Nie mam wyjścia … muszę tam iść … muszę … muszę … Mózg wydaje polecenia a nogi nie chcą nawet ruszyć się o centymetr. Zwalczając kołatającą w mózgu myśl ucieczki stawiam krok za furtkę. Krok … raczej przesunięcie stopy o kilka centymetrów. Kurczowo trzymam się tubusu lunety. A tuż za nią pierwszy otwór w metalowej konstrukcji. Mdli mnie … treść żołądka podchodzi mi do gardła … torsje są silniejsze niż panujący w mej w głowie strach … padam na kolana … wymiotuje wprost do czeluści w metalowej konstrukcji … mimowolnie otwieram oczy … wszystko wiruje … nie wiem czy to białe obłoki nieba, czy ośnieżone szczyty … kolejne torsje … ktoś przeraźliwie piszczy … nie … nie … to wiatr. Drżącą dłonią sięgam do kieszonki … wyciągam chustkę … wycieram usta … puszczoną momentalnie zabiera wiatr. Muszę wstać … trzeba iść. Przywieram plecami do ściany gondoli … jest zimna … teraz dopiero czuje chłód. Pierwszy krok tuż nad otworem … Jest jeszcze gorzej … Stoję pomiędzy dwiema dziurami … jedna to śmierć a druga unicestwienie. Coś stuka … odwracam lekko głowę … czyjaś twarz w oknie bulaja … porusza niemymi ustami …
Nie mogę tu dłużej stać … przyciśnięty z całych sił do kadłuba robie krok … jeden … dostawiam drugą nogę … drugi … Jestem przy zgrubieniu w poszyciu gdzie łączą się arkusze wygiętej blachy. Odwracam się … przywieram twarzą to zimnego metalu … nie chce oglądać się za siebie … przekładam lewą nogę … czuje jak wiatr ze wzmożoną siłą szarpie poły surduta … prawa noga szuka oparcia …
Kolejne dwa kroki … jestem na zakręcie kadłuba … jeszcze jeden … przywarty plecami do szyby tarasu widzę już Iris. Stoi w łopoczącej na wietrze sukni z rozłożonymi ramionami z szarpanymi przez wiatr pięknymi długimi włosami … wygląda zjawiskowo.

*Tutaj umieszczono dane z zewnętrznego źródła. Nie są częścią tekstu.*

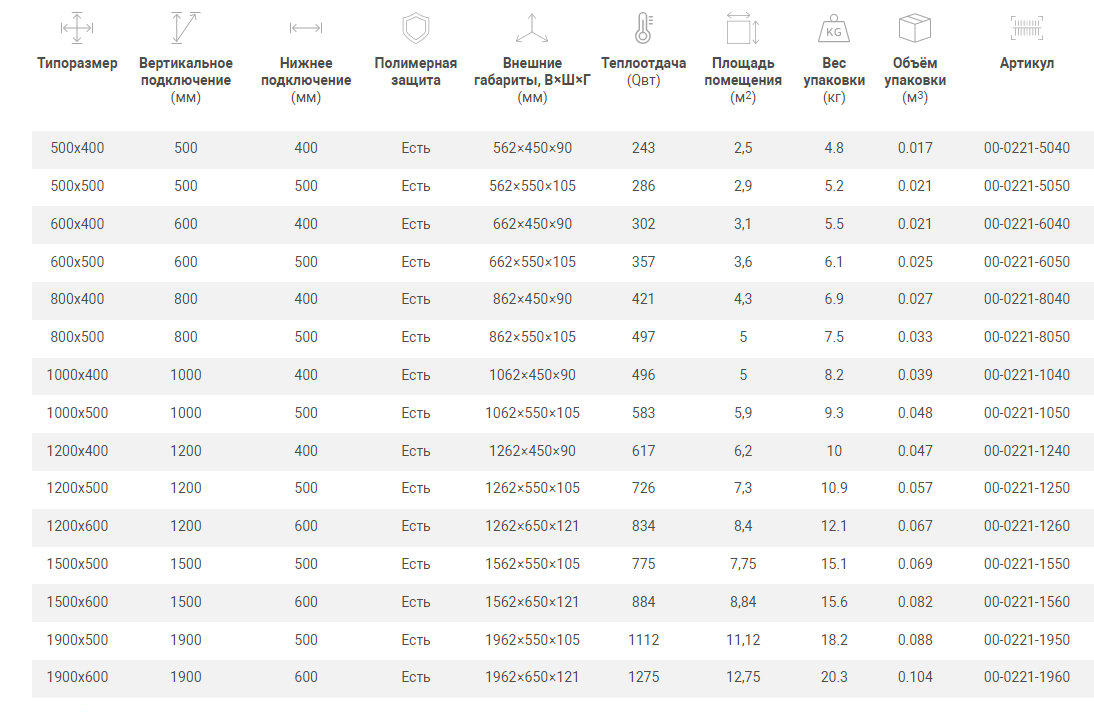Image resolution: width=1094 pixels, height=712 pixels.
Task: Click the 1200x600 size cell
Action: [x=77, y=526]
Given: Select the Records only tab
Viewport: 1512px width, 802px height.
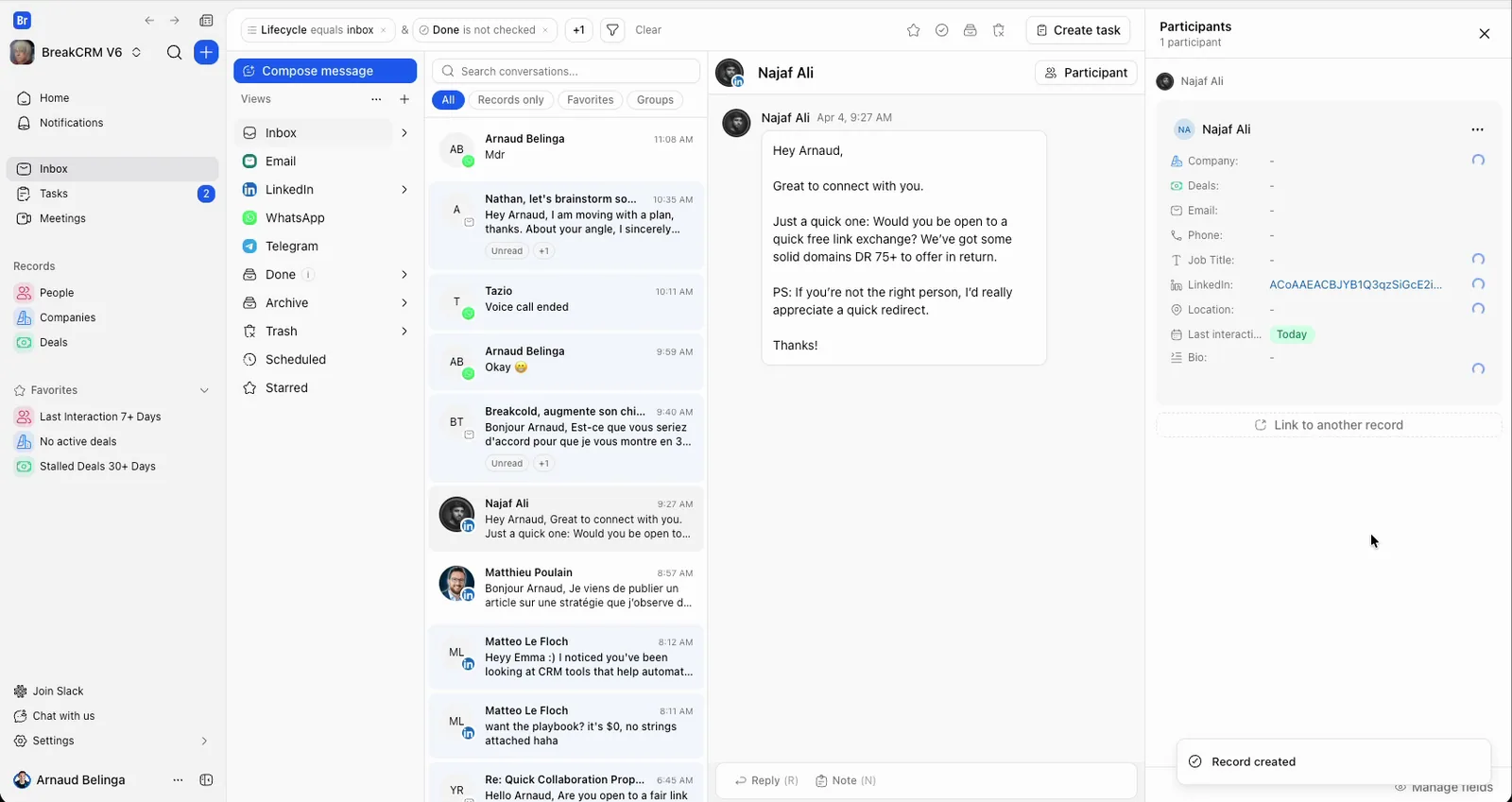Looking at the screenshot, I should pyautogui.click(x=510, y=100).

- Panno Casse … - przekrzykuję wiatr – Panno Casse!!!
- Profesorze Watkins! – czyż tu nie jest cudownie?! – odpowiedziała nawet nie patrząc w moją stronę.
- Tak, w zupełności ma Pani rację, ale czy moglibyśmy wrócić i porozmawiać o tym w środku?!
- Myślał Pan kiedyś o lataniu profesorze?!
- Szczerze mówiąc do dzisiaj nie ale …
- To może zechce Pan polecieć ze mną?!
- Ależ przecież my wszyscy lecimy … jesteśmy w sterowcu!
- Tak?! Jest pan tego pewien profesorze?!
- Absolutnie, tak samo jak tego, że powinniśmy teraz udać się do gondoli … wszyscy tam na Panią czekają, proszę iść ze mną Panno Casse!
- Wiem Pan co?! Ufam Panu profesorze Watkins!

Droga powrotna … odwrotność z tym że czuję za sobą obecność kobiety. Co jakiś czas odwracam głowę … idzie za mną, nawet nie patrzy pod nogi …

- Proszę uważać tu są otwory! … może Pani spaść!
- Wiem o tym – odpowiada z uśmiechem.

Nagle coś chwyta moją rękę, czyjeś dłonie jak macki ciągną mnie … uderzam głową o coś twardego … tubus lunety … co oni robią …

Siedzę w gondoli, ktoś okrywa mnie kocem, ktoś inny wciska w me dłonie naczynie z parującą zawartością, czyjaś twarz nachyla się nade mną … jej… jego usta poruszają się … chyba krzyczy … Iris!!!
Zrywam się z miejsca … czyjeś dłonie znowu mnie łapią … jest widzę ją … siedzi w rzędzie foteli obok.